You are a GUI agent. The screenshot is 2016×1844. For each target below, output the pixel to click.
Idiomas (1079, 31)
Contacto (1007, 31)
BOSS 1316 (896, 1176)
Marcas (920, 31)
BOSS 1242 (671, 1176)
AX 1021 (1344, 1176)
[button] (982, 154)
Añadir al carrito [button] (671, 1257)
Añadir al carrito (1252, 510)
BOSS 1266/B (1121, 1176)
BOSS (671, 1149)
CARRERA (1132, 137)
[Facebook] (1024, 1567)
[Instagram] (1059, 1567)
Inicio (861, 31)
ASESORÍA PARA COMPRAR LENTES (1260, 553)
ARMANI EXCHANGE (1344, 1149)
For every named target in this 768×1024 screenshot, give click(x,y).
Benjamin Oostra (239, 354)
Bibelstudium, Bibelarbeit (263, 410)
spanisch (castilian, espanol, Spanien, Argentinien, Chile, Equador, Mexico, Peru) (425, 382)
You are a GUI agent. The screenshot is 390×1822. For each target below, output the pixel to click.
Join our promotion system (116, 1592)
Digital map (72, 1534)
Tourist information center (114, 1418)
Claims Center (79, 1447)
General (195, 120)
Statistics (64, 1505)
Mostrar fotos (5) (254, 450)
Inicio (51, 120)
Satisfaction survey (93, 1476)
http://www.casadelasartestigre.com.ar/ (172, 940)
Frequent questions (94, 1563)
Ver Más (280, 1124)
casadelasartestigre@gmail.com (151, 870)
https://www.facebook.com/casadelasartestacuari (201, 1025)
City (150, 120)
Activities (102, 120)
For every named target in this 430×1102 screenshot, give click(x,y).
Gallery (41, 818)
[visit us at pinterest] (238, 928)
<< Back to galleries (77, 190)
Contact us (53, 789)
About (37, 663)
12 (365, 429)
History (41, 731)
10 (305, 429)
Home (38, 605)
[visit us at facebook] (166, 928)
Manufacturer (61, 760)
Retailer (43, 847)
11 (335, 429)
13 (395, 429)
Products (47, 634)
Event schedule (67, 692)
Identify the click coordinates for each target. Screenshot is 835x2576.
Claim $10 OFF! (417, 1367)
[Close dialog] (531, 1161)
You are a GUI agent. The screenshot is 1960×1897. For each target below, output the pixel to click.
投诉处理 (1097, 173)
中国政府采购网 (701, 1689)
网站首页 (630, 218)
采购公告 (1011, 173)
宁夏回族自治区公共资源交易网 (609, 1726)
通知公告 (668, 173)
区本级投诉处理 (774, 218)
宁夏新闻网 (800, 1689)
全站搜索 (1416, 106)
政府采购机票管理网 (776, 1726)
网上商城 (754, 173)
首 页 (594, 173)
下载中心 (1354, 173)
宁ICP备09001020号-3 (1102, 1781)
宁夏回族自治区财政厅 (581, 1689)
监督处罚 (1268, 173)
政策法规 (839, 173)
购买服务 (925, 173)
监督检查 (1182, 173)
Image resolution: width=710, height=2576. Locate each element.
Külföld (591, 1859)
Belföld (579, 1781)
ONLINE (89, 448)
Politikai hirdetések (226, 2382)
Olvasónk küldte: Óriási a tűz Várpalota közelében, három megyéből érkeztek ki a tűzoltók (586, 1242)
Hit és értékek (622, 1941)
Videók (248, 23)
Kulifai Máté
****************************************
◆ **EXERCISE INSTRUCTIONS**
Once the line containing "Claims Center (79, 1447)" is found, please retype it and every remaining line of the listing above, exactly, with nothing else.

◆ **EXERCISE RESPONSE**
Claims Center (79, 1447)
General (195, 120)
Statistics (64, 1505)
Mostrar fotos (5) (254, 450)
Inicio (51, 120)
Satisfaction survey (93, 1476)
http://www.casadelasartestigre.com.ar/ (172, 940)
Frequent questions (94, 1563)
Ver Más (280, 1124)
casadelasartestigre@gmail.com (151, 870)
https://www.facebook.com/casadelasartestacuari (201, 1025)
City (150, 120)
Activities (102, 120)
For every named target in this 430×1102 screenshot, give click(x,y).
Gallery (41, 818)
[visit us at pinterest] (238, 928)
<< Back to galleries (77, 190)
Contact us (53, 789)
About (37, 663)
12 (365, 429)
History (41, 731)
10 (305, 429)
Home (38, 605)
[visit us at facebook] (166, 928)
Manufacturer (61, 760)
Retailer (43, 847)
11 (335, 429)
13 (395, 429)
Products (47, 634)
Event schedule (67, 692)
Identify the click coordinates for each target. Screenshot is 835x2576.
Claim $10 OFF! (417, 1367)
[Close dialog] (531, 1161)
You are a GUI agent. The screenshot is 1960×1897. For each target below, output the pixel to click.
投诉处理 (1097, 173)
中国政府采购网 (701, 1689)
网站首页 (630, 218)
采购公告 (1011, 173)
宁夏回族自治区公共资源交易网 (609, 1726)
通知公告 (668, 173)
区本级投诉处理 (774, 218)
宁夏新闻网 (800, 1689)
全站搜索 (1416, 106)
政府采购机票管理网 (776, 1726)
网上商城 (754, 173)
首 页 (594, 173)
下载中心 (1354, 173)
宁ICP备09001020号-3 (1102, 1781)
宁夏回族自治区财政厅 (581, 1689)
监督处罚 (1268, 173)
政策法规 (839, 173)
购买服务 (925, 173)
监督检查 (1182, 173)
Image resolution: width=710, height=2576. Locate each element.
Külföld (591, 1859)
Belföld (579, 1781)
ONLINE (89, 448)
Politikai hirdetések (226, 2382)
Olvasónk küldte: Óriási a tűz Várpalota közelében, három megyéből érkeztek ki a tűzoltók (586, 1242)
Hit és értékek (622, 1941)
Videók (248, 23)
Kulifai Máté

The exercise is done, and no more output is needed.